**** DOCUMENT SECTION

Mike Czerwinski • Jul 7

The itemized bill move earns its keep because it turns "trust me" into "here's what I paid for, dispute a specific line." Every element (classes ruled out, cost, date, scope) is now separately attackable, and disputes stop being about whether the anchors are independent in some abstract sense and start being about whether class C was actually ruled out to the resolution the bill claims. That's the operational shape "auditable" wants, and it's exactly what "trust me" cannot produce.

Anomalous convergence as capture signature is beautiful and I want to add one refinement to protect it from false positives: the world genuinely agrees occasionally, and rare correlated events (regulatory announcement, market crash, protocol upgrade) will produce convergence spikes that aren't capture. The way this stays honest: correlate the convergence event with a proximate external cause. Convergence WITH a proximate cause identified (public news, on-chain event, external announcement) has a much lower prior for capture. Convergence WITHOUT a proximate cause has a much higher one. The alarm shouldn't just fire on convergence, it should fire on convergence-without-proximate-cause, because that's the exact behavioral signature that distinguishes captured witnesses from witnesses briefly agreeing about a real event.

Same design law from another angle: the honest artifact isn't "we didn't observe capture," it's "we observed convergence, checked for proximate cause, found/didn't find one, here's the log." Detection ships with its own diagnosis.

Vinicius Pereira • Jul 7

the proximate-cause gate is the right refinement and i'll take it whole, with one honest note about the channel it opens: convergence-with-cause lowers the prior, it doesn't zero it, because a sophisticated capture times its lockstep move to coincide with a real shock and lets the news be its camouflage. the tell that survives even that is dose-response. a genuine event explains THAT witnesses converge, not HOW MUCH: healthy witnesses agreeing about a real regulatory shock still converge with their idiosyncratic noise intact, magnitude spread, timing skew, edge disagreements shrunk but present. capture camouflaged by an event converges tighter than the event explains. so the detector doesn't just ask "was there a cause," it compares observed convergence tightness against the historical convergence profile for shocks of similar size, and agreement in excess of what the event has ever produced before is the residue the camouflage can't scrub.

and yes, i can hear the regress: now the event-severity profile is itself attested data, and someone will ask who audits it. which is where your itemized bill turns out to be the whole doctrine, not just a move: every layer we added tonight converted one silent assumption into one logged, disputable line. the bill grows and never closes, and that's not a failure of the approach, it is the approach. detection ships with its own diagnosis, and the diagnosis ships with its own receipts.

********
**** EXERCISE DATA

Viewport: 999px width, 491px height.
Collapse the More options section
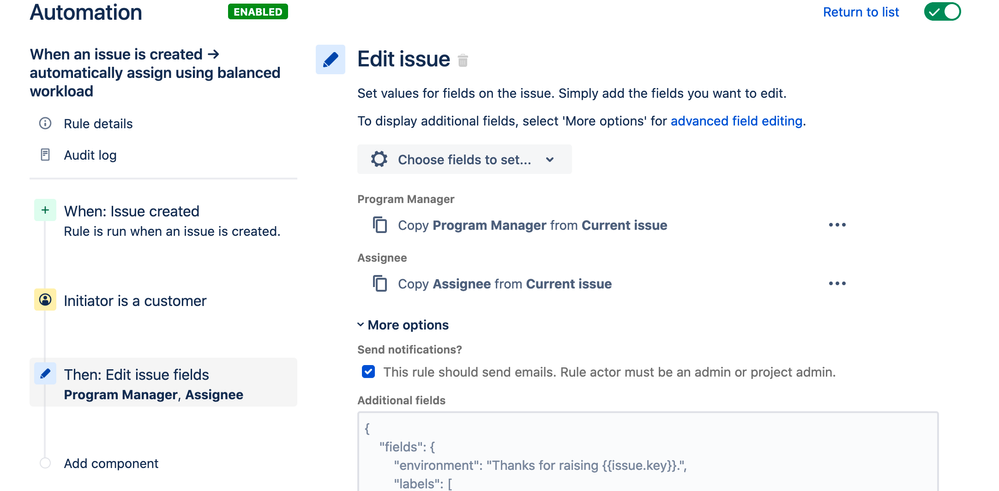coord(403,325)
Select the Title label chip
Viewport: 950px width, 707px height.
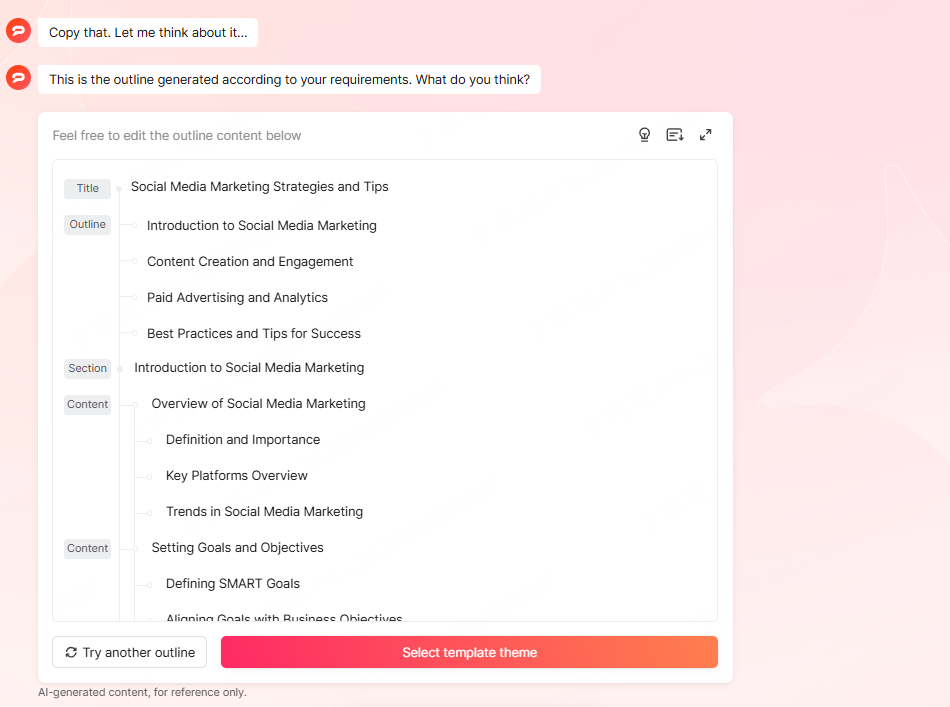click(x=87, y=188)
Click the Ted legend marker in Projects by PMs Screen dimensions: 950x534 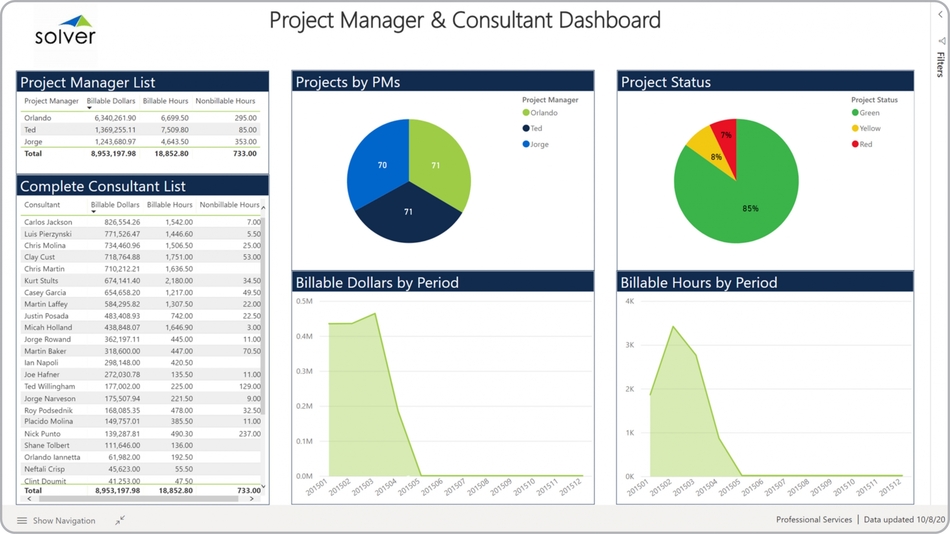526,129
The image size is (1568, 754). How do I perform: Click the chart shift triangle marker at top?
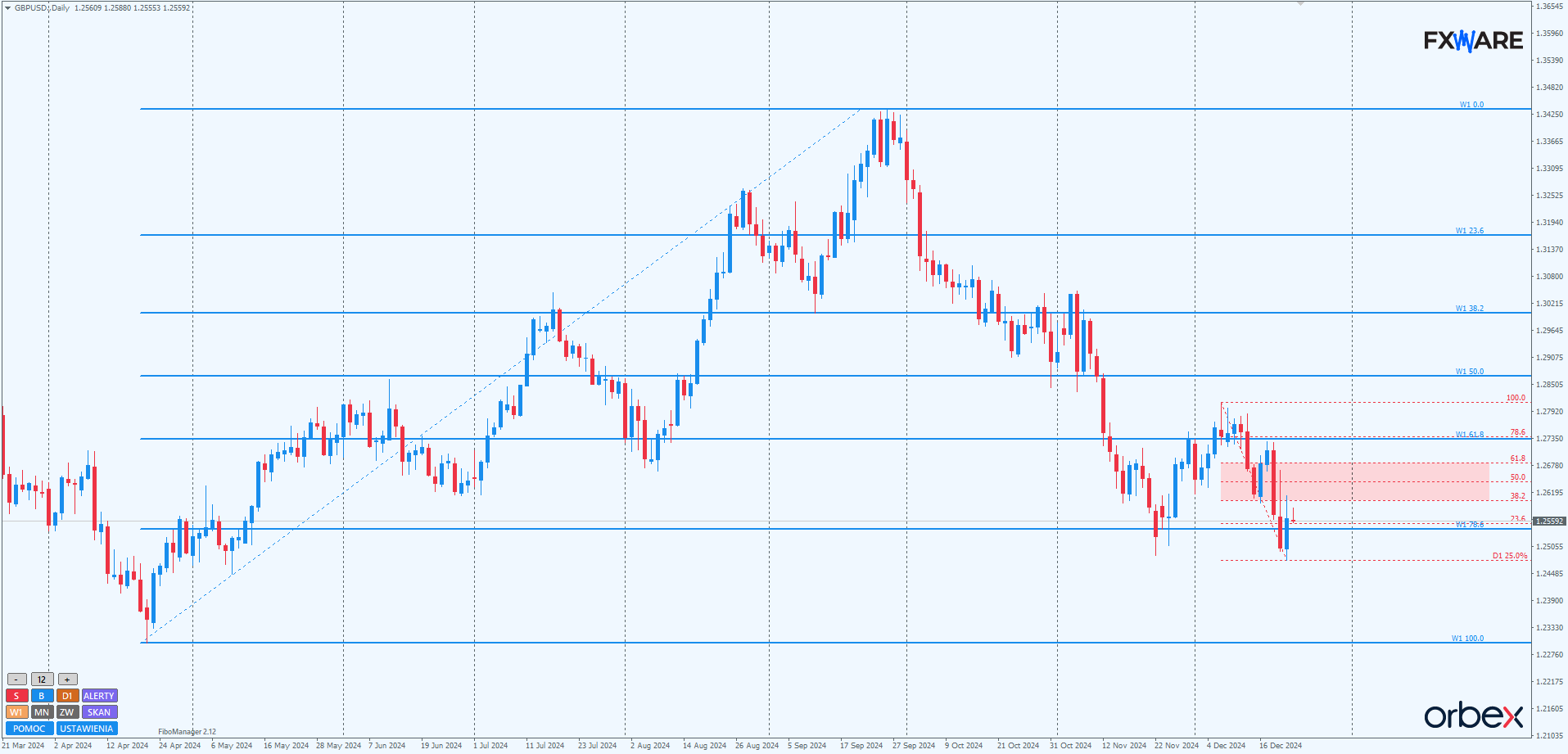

********

PROBLEM A: In the forum thread, what does Vinicius Pereira say a genuine event explains about the witnesses, and what does it not explain?
PROBLEM B: List every element of the itemized bill that the forum thread says is now separately attackable.
PROBLEM C: Extend the forum thread past its final post.

OUTPUT A: A genuine event explains that witnesses converge, not how much they converge.

OUTPUT B: Classes ruled out, cost, date, scope

OUTPUT C:
Mike Czerwinski • Jul 8

Dose-response as the residue the camouflage cannot scrub is the operationalization I did not have, and I would add one axis of decay to your bill: the historical convergence profile itself ages.

Comparing observed tightness against "how shocks of similar size have converged before" works only while the regime the profile was drawn from still holds. If market structure shifts (participants change, transmission channels change, information latency changes) the same magnitude shock produces a different natural convergence profile. Excess-over-historical becomes a false positive under structural drift and a false negative under sophisticated capture that exploits that drift.

The bill grows: not only does event severity attest itself, so does the regime it was measured in. Every historical convergence datapoint carries a when-it-was-collected marker, and the reference profile is a windowed average that weights recent shocks more than distant ones. Dose-response tell against a decaying reference is the honest version.

Same shape as the itemized bill one substrate over: the reference the detector uses is itself a claim, and it has to declare its own age.

Vinicius Pereira • Jul 8

the aging reference is right and i won't fight it, excess-over-historical is measuring the regime as much as the shock unless the profile declares its own age. but passive aging isn't the worst of it once there's an adversary in the room. a windowed average of recent shocks quietly eats the captures it never caught: every camouflage that got past you last quarter enters the reference as 'normal convergence for this regime' and lifts the baseline, so the same tightness that read as anomalous then reads as ordinary now. and recency weighting cuts both ways, it sheds the stale regime like you want but hands this quarter's uncaught captures the heaviest weight of all, so a patient adversary would rather walk your baseline up with a steady drip than beat it head on. the reference decays, and it can also be poisoned by the exact thing it's built to catch.

which forces a label you'd rather not need: the reference can only be built from episodes adjudicated genuine, not merely un-flagged, because absence of a flag is not innocence, it's just silence. an un-adjudicated shock has to be held OUT of the baseline until someone rules on it, not counted as normal by default. and that makes the reference downstream of the detector's own verdicts, a loop, the regress again one substrate deeper. so the datapoint grows another column on the bill: not just when it was collected but whether it was confirmed genuine or only never challenged. the reference declares its age and its provenance, or the honest version isn't honest yet.

Mike Czerwinski • Jul 8

This is the same regress we hit auditing our own claim catalog: "adjudicated genuine" is only better than "un-flagged" if the adjudication itself is a re-runnable check, not a stored verdict. If genuine-or-not is decided once by whoever built the detector and then baked into the reference forever, you've relabeled the poisoning surface, not closed it. The reference needs to declare not just age and provenance but who is allowed to re-open a genuine verdict later, or the loop just moved one floor down.

Vinicius Pereira • Jul 8

Agreed, and the floor drops one more: a re-runnable check only helps if it re-runs against something outside the loop. Re-run it against the same reference it feeds and you have made the loop re-executable, not broken it, the check's inputs were already shaped by the baseline it is meant to audit. And declared re-open authority is just another credential to capture: a patient adversary waits out or influences whoever holds it, the same drip attack one level up.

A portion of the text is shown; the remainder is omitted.